The cap. BMO CashBack World Elite pays 5% on groceries only up to $500 of spend per statement period — about $25/month, $300/year — then drops to 1%. A household spending $1,000/month on food earns more from an uncapped 4% (about $480/yr) than from BMO’s capped 5% plus 1% overflow (about $360). Headline rates without their caps are marketing; the worked table above prices the caps.
Cash back or points — which is worth more?
Cash is the honest default: a dollar is a dollar, with no redemption charts, transfer partners or seat availability deciding its value. Points cards can beat cash for people who fly often and redeem well (see best travel cards) — but for the typical household, and especially in retirement when travel patterns change, the certainty of cash usually wins. Our main table shows both kinds side by side.

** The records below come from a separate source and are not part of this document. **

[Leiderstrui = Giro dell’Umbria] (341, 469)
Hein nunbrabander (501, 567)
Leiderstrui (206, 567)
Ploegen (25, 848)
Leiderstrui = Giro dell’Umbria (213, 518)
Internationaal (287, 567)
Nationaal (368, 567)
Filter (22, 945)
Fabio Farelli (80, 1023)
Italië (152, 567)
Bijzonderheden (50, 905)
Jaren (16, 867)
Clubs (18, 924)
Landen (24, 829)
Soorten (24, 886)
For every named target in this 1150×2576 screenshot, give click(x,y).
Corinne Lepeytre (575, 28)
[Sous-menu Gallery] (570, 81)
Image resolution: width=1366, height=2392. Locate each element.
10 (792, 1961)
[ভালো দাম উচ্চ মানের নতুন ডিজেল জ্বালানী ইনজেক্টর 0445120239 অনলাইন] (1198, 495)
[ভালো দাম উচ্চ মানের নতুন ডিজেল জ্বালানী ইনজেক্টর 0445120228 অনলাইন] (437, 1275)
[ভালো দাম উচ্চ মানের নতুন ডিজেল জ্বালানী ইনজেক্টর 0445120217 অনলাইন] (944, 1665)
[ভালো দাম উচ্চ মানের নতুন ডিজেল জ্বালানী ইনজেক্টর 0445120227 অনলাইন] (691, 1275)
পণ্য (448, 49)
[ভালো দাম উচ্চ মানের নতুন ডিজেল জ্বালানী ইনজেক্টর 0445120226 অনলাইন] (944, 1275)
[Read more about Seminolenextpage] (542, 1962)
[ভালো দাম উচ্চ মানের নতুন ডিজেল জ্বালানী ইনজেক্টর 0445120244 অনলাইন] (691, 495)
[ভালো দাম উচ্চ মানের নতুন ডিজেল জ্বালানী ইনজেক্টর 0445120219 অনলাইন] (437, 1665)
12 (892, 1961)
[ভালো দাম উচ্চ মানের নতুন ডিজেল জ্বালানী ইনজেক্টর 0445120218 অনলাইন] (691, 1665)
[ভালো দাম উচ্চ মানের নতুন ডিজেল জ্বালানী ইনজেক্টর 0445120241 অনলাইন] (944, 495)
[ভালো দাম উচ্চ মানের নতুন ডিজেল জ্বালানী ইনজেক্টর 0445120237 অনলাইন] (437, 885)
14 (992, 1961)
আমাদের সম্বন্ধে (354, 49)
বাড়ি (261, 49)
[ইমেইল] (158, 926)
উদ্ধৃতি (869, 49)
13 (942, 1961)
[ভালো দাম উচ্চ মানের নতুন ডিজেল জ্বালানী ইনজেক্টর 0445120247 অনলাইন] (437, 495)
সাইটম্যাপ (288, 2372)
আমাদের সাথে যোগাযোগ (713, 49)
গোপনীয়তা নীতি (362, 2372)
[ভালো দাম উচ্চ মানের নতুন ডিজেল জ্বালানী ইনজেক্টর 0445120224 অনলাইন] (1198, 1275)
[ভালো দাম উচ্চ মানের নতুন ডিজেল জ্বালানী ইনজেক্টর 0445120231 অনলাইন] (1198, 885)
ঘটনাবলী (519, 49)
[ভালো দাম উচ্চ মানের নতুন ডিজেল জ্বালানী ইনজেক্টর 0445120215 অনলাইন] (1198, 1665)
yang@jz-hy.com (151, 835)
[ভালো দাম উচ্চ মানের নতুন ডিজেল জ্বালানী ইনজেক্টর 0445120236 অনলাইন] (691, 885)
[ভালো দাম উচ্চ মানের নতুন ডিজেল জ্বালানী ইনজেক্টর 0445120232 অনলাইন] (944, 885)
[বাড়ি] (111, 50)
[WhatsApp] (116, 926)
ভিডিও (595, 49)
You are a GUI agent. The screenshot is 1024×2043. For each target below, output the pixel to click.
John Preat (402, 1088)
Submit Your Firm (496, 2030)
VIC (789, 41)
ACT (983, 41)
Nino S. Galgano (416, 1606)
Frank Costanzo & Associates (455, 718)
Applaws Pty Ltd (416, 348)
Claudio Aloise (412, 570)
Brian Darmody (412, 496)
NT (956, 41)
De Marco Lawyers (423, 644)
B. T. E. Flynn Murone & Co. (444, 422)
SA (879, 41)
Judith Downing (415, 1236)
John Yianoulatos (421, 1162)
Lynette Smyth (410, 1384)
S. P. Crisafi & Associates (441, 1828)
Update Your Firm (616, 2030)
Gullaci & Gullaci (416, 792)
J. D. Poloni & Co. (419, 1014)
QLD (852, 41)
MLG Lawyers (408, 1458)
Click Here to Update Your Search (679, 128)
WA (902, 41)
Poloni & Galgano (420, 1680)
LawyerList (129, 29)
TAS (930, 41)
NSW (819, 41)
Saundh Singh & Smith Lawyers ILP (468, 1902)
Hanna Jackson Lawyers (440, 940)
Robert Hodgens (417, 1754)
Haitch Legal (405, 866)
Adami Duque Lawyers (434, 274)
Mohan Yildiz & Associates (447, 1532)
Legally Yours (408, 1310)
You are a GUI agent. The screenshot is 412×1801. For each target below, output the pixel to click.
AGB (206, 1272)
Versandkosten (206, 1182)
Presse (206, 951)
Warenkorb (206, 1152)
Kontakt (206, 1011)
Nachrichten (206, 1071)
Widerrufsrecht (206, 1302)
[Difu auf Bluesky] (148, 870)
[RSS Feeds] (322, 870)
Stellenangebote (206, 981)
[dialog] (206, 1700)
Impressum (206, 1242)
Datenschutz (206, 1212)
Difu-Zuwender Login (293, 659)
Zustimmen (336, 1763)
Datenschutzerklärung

What about the welcome offers?
They’re real first-year money — Momentum’s 15% intro (to $300, window closes Nov 1, 2026), CIBC’s up-to-$350, TD’s up-to-$350 — but they’re one-time. Choose the card on its steady-state math (the table above), then treat the offer as a bonus for choosing now. The hub tracks every offer’s end date.
Do these rates apply at any store?
Category coding decides — and the trap is Amex acceptance: several major Canadian grocers have historically not accepted American Express at all (Costco does). Before counting on SimplyCash Preferred’s 4%, confirm your actual stores take Amex. Visa/Mastercard category traps are smaller but real: warehouse clubs and superstores sometimes code as "merchandise," not groceries.
Educational comparison, not credit advice. Every rate, cap and fee verified at the
issuer's pages on June 12, 2026; terms change without notice. The worked example uses our own
arithmetic on the verified structures — your category mix and store coding will vary.